I received a message last week from a friend who resides between Chicago and New York. She is a playwright, poet, performer, a brilliant witty woman who tells layered stories. You can imagine how it broke my heart to read her words:
“I’m tired. The limit does in fact exist and I feel like I’m at mine. It just feels too hard and like it’s impossible to change anything. There’s just no money and I don’t know how to sustain any of this.”
It has been over three years since the pandemic, We See You White American Theater and the righteous fight for justice in the Arts. Yet, the sentiment among Independent Black Artists remains loud and clear: justice has not been served.

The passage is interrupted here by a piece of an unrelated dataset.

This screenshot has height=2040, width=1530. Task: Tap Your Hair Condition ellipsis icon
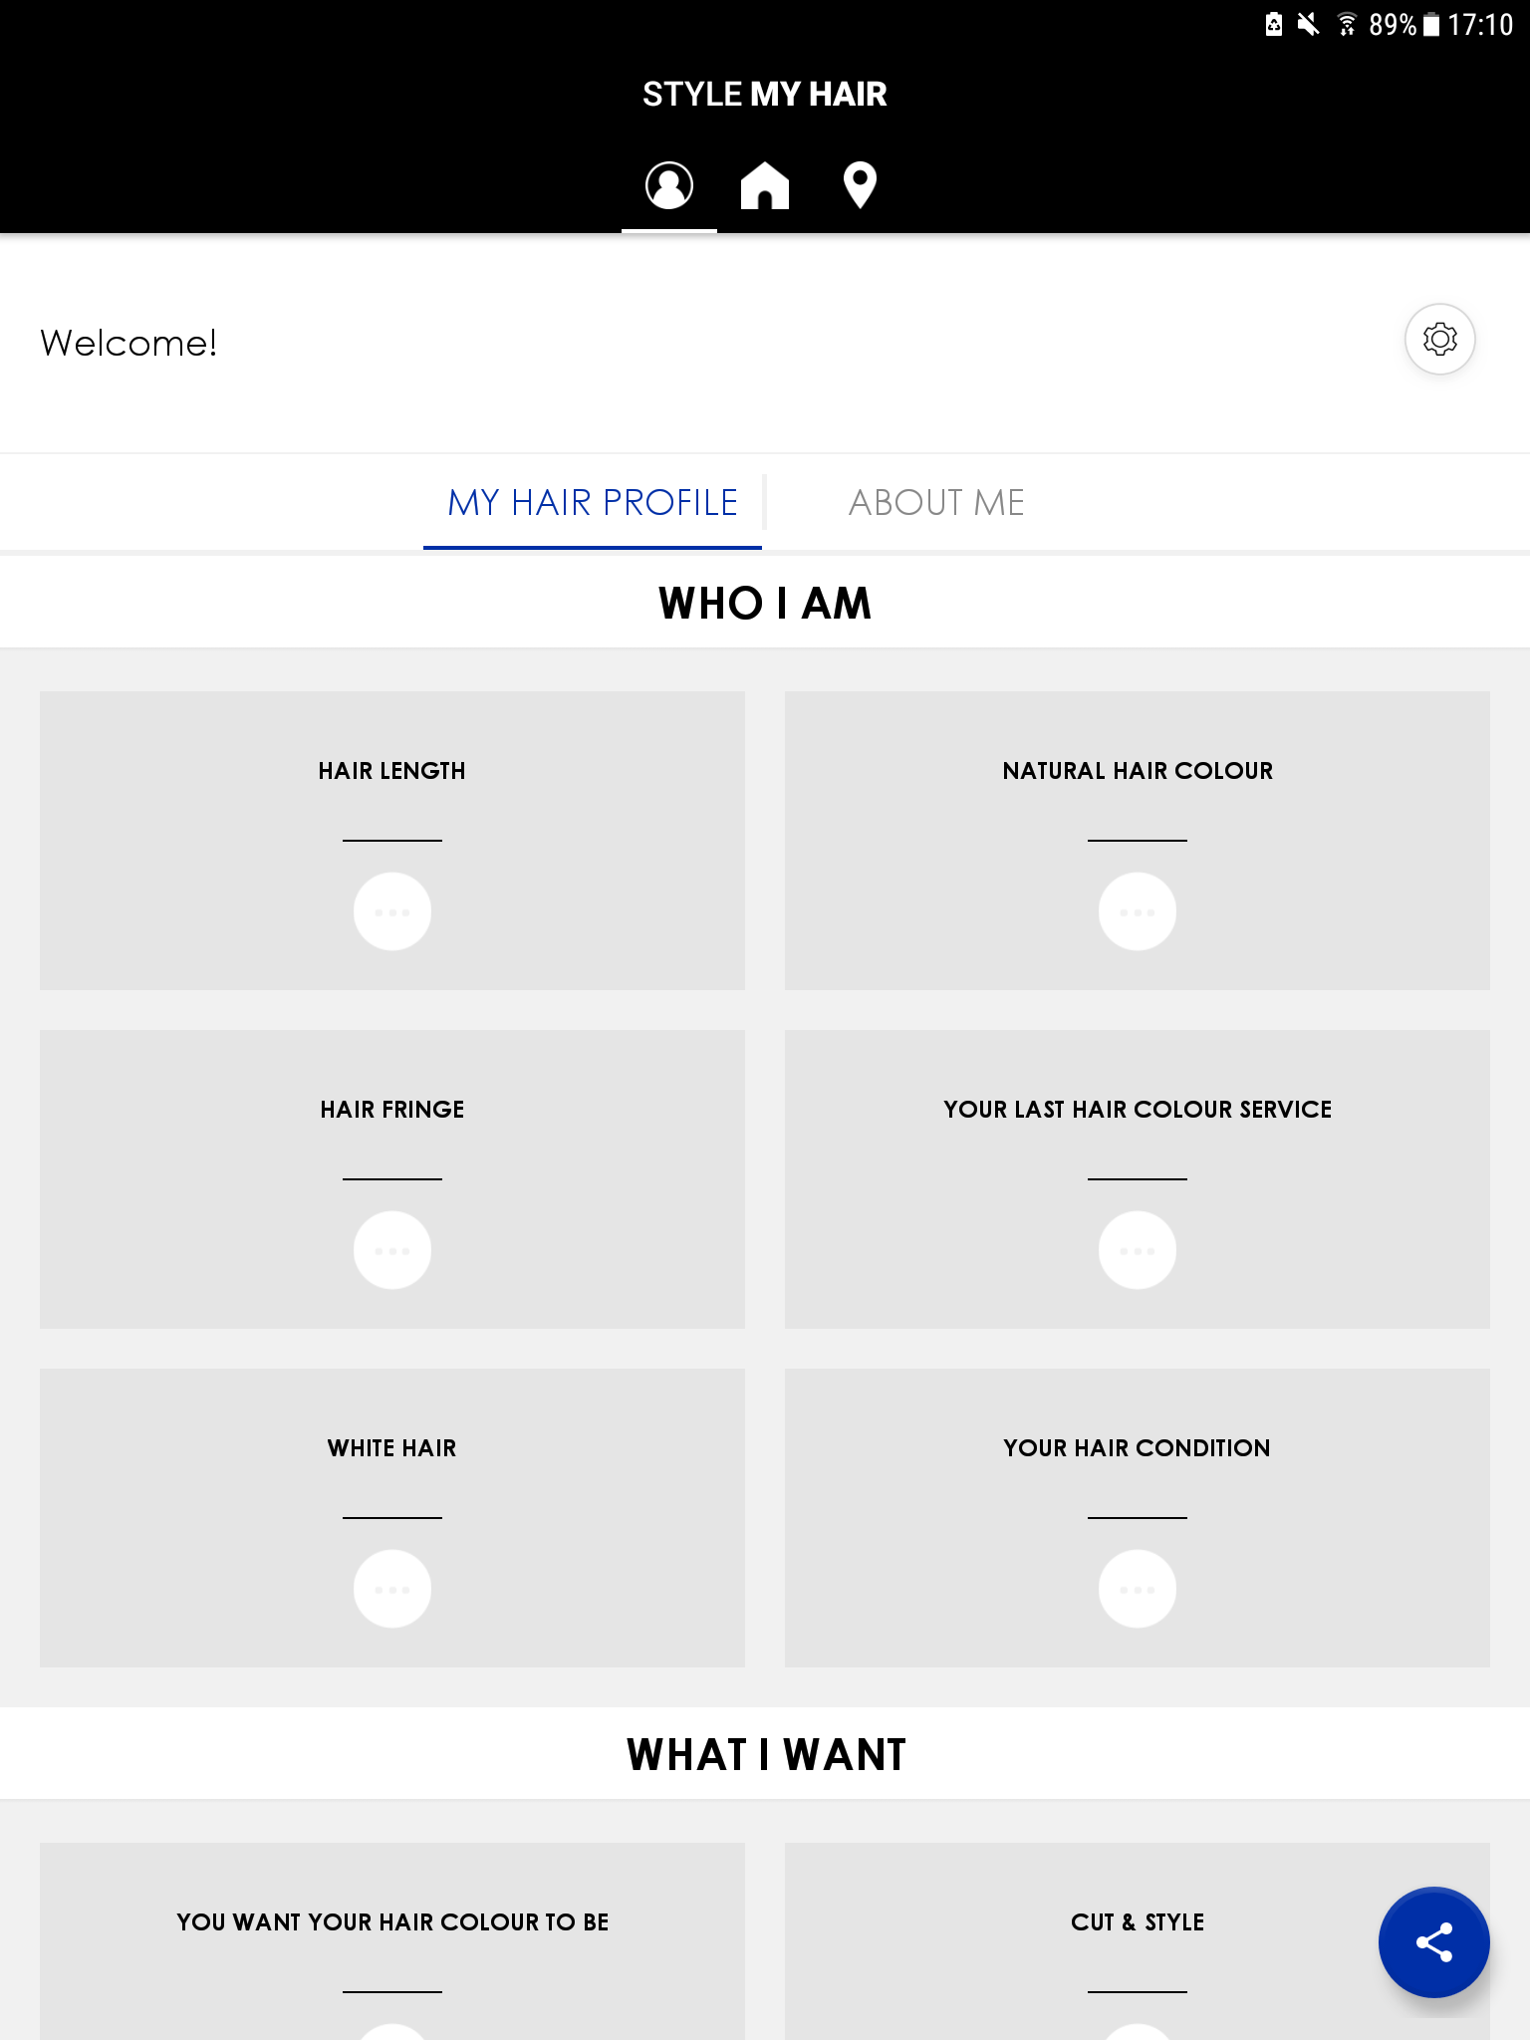tap(1137, 1589)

Many Black theatre artists are still battling for spaces to manifest our work, we are chasing for a place in the theatre where our voices can be heard authentically, and we are still without funding to complete or create new theatre works. We battle, we cling to a hope that often remains unseen—a quiet spark deep within our souls. We are seeking work beyond a classroom. We do not want an opportunity to be hired in leadership roles at white-led institutions. We are not seeking power. We are not tokens. And we do not want to be one or two of the only Black bodies in the room curated by white institutions. Nor do we want to be invited into spaces where Black curators, who are hired by white institutions, must choose between their Black contemporaries like an open auction. We want ateliers, and our own studio spaces, where we can dream, manifest, and build our collective and individual legacies.
Now, more than ever, there’s a pressing need to advocate for funding for Black artists across various fields and mediums of theatre. Too often, initiatives for diversity, equity, and inclusion in white-founded institutions merely result in superficial changes, with a handful of Black individuals elevated to prominent positions without any systemic transformation. The occurrence where very few and often the same Black people are placed within the hierarchy of these institutions and nothing radical ever changes.
It’s no secret that the major funding and monies still lie with these white-led institutions, therefore causing a low amount of resources to a wide variety of Black artists, creating a small pool where we all have to apply to the same resources, where the same advisors, grant readers, and voting teams come from a small group of the same theatre or academic institutions, networks, with a lack of imagination on how to support multi-faceted Black Artists who are creating new works.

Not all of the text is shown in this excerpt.